# Door sweep keeps tearing apart



## 007noob (Sep 17, 2018)

This is the door sweep that I replaced early this year during winter. The sweep is from Home Depot. All the fins started detaching by summer. 
Before I replace this again is there something I should be doing to prevent this?
Does the part on the bottom with the “4 flat screw” thingy adjust up and down?

Are is there a better quality sweep I can use?

Thanks




















Sent from my iPhone using Tapatalk


----------



## Gregsoldtruck79 (Dec 21, 2017)

Yes, the four screws backed out raise the threshold up, tighten them and takes it down.


----------



## Guap0_ (Dec 2, 2017)

I have a similar problem in a client's house.

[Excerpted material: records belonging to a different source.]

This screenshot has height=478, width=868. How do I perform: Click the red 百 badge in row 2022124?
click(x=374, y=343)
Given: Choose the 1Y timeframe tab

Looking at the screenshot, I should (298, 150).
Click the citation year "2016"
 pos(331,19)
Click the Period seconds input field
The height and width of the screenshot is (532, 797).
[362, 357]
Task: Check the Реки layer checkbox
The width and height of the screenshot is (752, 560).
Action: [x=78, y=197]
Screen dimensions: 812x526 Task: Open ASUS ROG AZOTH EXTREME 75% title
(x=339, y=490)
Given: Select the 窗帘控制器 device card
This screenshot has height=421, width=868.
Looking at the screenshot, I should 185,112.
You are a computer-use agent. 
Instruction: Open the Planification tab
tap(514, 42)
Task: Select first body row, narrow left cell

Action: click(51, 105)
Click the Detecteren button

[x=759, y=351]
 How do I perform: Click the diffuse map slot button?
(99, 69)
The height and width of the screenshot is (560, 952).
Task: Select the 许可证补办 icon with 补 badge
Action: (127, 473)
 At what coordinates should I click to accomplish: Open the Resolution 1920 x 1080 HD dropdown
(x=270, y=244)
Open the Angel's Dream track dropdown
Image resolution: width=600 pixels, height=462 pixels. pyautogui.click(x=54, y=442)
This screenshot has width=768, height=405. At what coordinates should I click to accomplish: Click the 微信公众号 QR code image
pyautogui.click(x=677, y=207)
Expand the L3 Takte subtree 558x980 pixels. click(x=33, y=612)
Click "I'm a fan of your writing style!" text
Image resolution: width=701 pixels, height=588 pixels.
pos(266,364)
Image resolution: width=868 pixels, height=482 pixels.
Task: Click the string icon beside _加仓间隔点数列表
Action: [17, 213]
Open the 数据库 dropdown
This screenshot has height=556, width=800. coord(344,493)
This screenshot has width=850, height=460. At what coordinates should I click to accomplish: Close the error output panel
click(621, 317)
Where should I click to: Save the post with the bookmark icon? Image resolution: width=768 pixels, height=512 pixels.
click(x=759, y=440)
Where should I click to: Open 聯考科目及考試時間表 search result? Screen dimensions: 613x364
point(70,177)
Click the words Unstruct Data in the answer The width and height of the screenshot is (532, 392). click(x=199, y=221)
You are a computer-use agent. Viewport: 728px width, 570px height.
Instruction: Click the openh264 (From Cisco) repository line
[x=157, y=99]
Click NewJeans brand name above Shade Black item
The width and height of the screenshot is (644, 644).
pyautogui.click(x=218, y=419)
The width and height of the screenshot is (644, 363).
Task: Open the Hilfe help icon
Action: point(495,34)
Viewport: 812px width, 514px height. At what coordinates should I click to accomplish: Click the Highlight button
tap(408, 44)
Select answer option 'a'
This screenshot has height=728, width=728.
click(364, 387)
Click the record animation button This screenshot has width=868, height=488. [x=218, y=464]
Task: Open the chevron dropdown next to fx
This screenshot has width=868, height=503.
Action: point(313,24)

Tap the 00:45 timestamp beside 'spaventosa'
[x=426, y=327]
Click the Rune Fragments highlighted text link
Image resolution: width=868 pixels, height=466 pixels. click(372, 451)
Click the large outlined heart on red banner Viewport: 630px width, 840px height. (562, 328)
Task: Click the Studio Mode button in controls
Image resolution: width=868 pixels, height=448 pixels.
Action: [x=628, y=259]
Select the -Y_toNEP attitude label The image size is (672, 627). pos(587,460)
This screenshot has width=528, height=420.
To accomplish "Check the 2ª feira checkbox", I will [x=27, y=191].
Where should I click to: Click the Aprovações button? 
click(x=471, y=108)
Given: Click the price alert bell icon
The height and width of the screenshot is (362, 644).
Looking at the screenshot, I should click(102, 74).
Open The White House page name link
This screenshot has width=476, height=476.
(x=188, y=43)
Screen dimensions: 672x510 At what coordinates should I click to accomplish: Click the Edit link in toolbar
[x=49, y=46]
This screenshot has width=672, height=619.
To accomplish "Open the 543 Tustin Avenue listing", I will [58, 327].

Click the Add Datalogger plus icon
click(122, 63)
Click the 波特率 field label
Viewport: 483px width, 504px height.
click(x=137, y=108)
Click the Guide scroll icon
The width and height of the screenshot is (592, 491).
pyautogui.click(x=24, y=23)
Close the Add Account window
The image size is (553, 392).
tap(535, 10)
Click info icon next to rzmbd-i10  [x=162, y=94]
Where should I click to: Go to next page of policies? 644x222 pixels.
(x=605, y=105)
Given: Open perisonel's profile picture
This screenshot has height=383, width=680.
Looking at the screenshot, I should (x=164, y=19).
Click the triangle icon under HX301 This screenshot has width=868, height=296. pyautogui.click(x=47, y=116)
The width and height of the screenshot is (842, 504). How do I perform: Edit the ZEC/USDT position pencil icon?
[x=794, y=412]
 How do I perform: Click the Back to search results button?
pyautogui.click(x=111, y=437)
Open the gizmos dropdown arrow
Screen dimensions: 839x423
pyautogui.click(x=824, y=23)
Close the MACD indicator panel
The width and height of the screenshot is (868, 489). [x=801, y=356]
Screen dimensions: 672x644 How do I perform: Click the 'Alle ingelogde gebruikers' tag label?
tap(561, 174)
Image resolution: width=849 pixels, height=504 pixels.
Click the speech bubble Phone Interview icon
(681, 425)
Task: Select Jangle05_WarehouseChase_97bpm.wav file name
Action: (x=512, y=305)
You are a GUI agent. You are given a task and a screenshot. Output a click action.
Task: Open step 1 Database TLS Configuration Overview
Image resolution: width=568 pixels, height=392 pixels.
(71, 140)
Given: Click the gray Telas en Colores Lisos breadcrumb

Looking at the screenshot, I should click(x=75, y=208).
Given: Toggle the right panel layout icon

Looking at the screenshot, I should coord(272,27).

His problem is that the floor isn't level. As the door opens, the space between the bottom of the door & the floor changes. Is that what's happening to yours?


----------



## 007noob (Sep 17, 2018)

I haven’t notice the space changing as the door opens. When the door is closed it is pretty much square with the frame. 

Any how I tightened one of the screws under the torn rubber and that did slightly open up the gap so the rubber doesn’t get squeezed anymore but still seals the door. 
Hopefully that fixes it. Thanks again!!


Sent from my iPhone using Tapatalk


----------